Requirement » When every entry has been read, print each one back exactly.

Given entries »
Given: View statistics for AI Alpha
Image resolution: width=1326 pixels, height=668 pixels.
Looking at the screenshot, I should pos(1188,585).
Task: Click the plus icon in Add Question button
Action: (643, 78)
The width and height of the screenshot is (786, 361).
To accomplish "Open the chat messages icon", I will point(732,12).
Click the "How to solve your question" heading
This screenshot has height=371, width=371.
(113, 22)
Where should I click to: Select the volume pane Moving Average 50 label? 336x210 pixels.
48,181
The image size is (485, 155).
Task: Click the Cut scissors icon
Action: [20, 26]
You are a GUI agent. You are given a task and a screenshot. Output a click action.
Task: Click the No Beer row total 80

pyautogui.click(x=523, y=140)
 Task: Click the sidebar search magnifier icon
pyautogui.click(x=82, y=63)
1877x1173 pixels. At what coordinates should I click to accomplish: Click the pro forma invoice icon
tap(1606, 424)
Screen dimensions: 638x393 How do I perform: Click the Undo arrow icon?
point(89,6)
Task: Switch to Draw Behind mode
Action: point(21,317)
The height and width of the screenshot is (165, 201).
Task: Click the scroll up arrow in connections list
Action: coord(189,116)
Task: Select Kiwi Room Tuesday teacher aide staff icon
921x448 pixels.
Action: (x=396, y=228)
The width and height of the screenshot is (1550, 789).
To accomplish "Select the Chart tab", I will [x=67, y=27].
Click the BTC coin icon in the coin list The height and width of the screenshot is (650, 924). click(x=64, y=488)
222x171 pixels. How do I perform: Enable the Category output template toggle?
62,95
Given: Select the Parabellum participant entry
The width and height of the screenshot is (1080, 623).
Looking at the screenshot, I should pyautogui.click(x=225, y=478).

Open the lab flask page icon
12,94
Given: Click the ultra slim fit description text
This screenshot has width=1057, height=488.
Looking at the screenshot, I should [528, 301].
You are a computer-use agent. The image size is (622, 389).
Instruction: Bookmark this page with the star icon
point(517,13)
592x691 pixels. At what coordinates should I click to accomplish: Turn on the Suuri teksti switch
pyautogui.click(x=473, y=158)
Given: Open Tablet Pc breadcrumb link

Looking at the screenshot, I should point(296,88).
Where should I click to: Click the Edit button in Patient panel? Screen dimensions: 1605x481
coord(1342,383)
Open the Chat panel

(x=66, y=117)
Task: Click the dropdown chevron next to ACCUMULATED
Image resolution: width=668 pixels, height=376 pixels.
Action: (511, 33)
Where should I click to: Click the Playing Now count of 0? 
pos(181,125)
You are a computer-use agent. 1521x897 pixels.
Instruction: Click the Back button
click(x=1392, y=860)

Answer to this problem »
Given: View statistics for AI Alpha
Image resolution: width=1326 pixels, height=668 pixels.
Looking at the screenshot, I should pos(1188,585).
Task: Click the plus icon in Add Question button
Action: (643, 78)
The width and height of the screenshot is (786, 361).
To accomplish "Open the chat messages icon", I will point(732,12).
Click the "How to solve your question" heading
This screenshot has height=371, width=371.
(113, 22)
Where should I click to: Select the volume pane Moving Average 50 label? 336x210 pixels.
48,181
The image size is (485, 155).
Task: Click the Cut scissors icon
Action: [20, 26]
You are a GUI agent. You are given a task and a screenshot. Output a click action.
Task: Click the No Beer row total 80

pyautogui.click(x=523, y=140)
 Task: Click the sidebar search magnifier icon
pyautogui.click(x=82, y=63)
1877x1173 pixels. At what coordinates should I click to accomplish: Click the pro forma invoice icon
tap(1606, 424)
Screen dimensions: 638x393 How do I perform: Click the Undo arrow icon?
point(89,6)
Task: Switch to Draw Behind mode
Action: point(21,317)
The height and width of the screenshot is (165, 201).
Task: Click the scroll up arrow in connections list
Action: coord(189,116)
Task: Select Kiwi Room Tuesday teacher aide staff icon
921x448 pixels.
Action: (x=396, y=228)
The width and height of the screenshot is (1550, 789).
To accomplish "Select the Chart tab", I will [x=67, y=27].
Click the BTC coin icon in the coin list The height and width of the screenshot is (650, 924). click(x=64, y=488)
222x171 pixels. How do I perform: Enable the Category output template toggle?
62,95
Given: Select the Parabellum participant entry
The width and height of the screenshot is (1080, 623).
Looking at the screenshot, I should pyautogui.click(x=225, y=478).

Open the lab flask page icon
12,94
Given: Click the ultra slim fit description text
This screenshot has width=1057, height=488.
Looking at the screenshot, I should [528, 301].
You are a computer-use agent. The image size is (622, 389).
Instruction: Bookmark this page with the star icon
point(517,13)
592x691 pixels. At what coordinates should I click to accomplish: Turn on the Suuri teksti switch
pyautogui.click(x=473, y=158)
Given: Open Tablet Pc breadcrumb link

Looking at the screenshot, I should point(296,88).
Where should I click to: Click the Edit button in Patient panel? Screen dimensions: 1605x481
coord(1342,383)
Open the Chat panel

(x=66, y=117)
Task: Click the dropdown chevron next to ACCUMULATED
Image resolution: width=668 pixels, height=376 pixels.
Action: (511, 33)
Where should I click to: Click the Playing Now count of 0? 
pos(181,125)
You are a computer-use agent. 1521x897 pixels.
Instruction: Click the Back button
click(x=1392, y=860)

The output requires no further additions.